Written task:
Can you carry on the book description about imagination in medieval Islam and Judaism, picking up right after its final sentence?

Reading text:
━━━━
Koret Book Award finalist 2004
The Texture of the Divine explores the central role of the imagination in the shared symbolic worlds of medieval Islam and Judaism. Aaron W. Hughes looks closely at three interrelated texts known as the Hayy ibn Yaqzan cycle (dating roughly from 1000–1200 CE) to reveal the interconnections not only between Muslims and Jews, but also between philosophy, mysticism, and literature. Each of the texts is an initiatory tale, recounting a journey through the ascending layers of the universe. These narratives culminate in the imaginative apprehension of God, in which the traveler gazes into the divine presence. The tales are beautiful and poetic literary works as well as probing philosophical treatises on how the individual can know the unknowable. In this groundbreaking work, Hughes reveals the literary, initiatory, ritualistic, and mystical dimensions of medieval Neoplatonism. The Texture of the Divine also includes the first complete English translation of Abraham Ibn Ezra’s Hay ben Meqitz.
━━━━
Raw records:
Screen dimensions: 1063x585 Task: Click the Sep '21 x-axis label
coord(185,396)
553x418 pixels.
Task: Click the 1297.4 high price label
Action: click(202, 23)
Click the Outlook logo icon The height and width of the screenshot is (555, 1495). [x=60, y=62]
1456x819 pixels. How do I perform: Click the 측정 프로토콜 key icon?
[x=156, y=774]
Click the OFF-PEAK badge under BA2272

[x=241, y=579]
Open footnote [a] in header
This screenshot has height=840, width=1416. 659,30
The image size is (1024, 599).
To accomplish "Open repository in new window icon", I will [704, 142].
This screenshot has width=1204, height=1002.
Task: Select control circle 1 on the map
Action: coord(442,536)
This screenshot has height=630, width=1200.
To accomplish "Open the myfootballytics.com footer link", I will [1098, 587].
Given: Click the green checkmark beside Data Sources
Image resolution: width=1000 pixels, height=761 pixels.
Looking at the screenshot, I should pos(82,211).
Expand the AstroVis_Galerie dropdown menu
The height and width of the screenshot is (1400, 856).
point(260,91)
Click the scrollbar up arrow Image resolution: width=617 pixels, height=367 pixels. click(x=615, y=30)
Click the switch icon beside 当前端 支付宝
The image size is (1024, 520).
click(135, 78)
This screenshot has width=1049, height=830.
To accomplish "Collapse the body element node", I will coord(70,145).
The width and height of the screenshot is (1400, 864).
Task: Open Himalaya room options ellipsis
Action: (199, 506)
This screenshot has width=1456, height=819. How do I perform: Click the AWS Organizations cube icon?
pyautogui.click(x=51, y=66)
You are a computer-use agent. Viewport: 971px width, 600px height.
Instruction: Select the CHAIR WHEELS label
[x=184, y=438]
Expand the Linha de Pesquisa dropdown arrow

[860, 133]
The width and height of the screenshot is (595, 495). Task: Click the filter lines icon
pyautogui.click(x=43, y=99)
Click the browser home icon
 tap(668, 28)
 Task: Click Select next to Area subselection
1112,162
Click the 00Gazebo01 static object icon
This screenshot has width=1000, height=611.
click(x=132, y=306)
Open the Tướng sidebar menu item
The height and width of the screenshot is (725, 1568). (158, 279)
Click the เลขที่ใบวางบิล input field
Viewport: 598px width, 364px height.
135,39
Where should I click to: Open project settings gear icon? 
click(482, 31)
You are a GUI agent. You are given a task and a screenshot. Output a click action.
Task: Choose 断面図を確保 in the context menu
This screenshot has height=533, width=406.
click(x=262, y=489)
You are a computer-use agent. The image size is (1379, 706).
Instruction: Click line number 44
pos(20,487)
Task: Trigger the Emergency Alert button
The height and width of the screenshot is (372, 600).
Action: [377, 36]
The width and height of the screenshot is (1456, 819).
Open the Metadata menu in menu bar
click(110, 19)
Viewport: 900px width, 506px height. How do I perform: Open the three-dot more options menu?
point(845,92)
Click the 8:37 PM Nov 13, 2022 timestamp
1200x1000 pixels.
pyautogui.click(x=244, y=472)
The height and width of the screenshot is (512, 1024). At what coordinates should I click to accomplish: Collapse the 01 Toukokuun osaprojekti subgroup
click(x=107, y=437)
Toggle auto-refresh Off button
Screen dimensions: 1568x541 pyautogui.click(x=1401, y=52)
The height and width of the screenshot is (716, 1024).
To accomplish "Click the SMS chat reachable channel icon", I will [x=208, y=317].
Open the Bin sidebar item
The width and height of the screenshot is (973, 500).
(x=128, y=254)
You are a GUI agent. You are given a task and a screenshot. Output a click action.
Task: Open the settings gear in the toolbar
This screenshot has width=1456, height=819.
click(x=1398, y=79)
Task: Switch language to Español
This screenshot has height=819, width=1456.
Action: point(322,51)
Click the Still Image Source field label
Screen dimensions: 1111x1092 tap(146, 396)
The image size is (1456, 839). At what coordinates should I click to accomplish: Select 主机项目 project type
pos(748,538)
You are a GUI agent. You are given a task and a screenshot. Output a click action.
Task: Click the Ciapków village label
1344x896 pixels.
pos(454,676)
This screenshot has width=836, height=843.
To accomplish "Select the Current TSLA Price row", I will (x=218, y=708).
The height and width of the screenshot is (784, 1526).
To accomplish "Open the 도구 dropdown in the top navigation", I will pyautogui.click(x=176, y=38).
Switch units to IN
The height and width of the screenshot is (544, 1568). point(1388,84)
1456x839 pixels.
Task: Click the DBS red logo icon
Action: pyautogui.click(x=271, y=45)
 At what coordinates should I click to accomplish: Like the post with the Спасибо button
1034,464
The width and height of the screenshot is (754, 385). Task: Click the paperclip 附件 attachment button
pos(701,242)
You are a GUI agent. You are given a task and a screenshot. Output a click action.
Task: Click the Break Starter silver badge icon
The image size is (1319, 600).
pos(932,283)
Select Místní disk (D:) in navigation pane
━━━━
Final result:
Author Bio

Aaron W. Hughes is Associate Professor of History and the Gordon and Gretchen Gross Professor in the Institute of Jewish Thought and Heritage at the University at Buffalo, SUNY. In addition to numerous articles and book chapters, he is author of The Texture of the Divine: Imagination in Medieval Islamic and Jewish Thought (Indiana University Press, 2004), Jewish Philosophy A—Z, and The Art of Dialogue in Jewish Philosophy (Indiana University Press, 2008).

Elliot R. Wolfson is Abraham Lieberman Professor of Hebrew and Judaic Studies at New York University. He is author of Through a Speculum That Shines: Vision and Imagination in Medieval Jewish Mysticism; Language, Eros, Being: Kabbalistic Hermeneutics and Poetic Imagination; Venturing Beyond: Law and Morality in Kabbalistic Mysticism; Alef, Mem, Tau: Kabbalistic Musings on Time, Truth, and Death; and Open Secret: Post-Messianic Messianism and the Mystical Revision of Menahem Mendel Schneerson.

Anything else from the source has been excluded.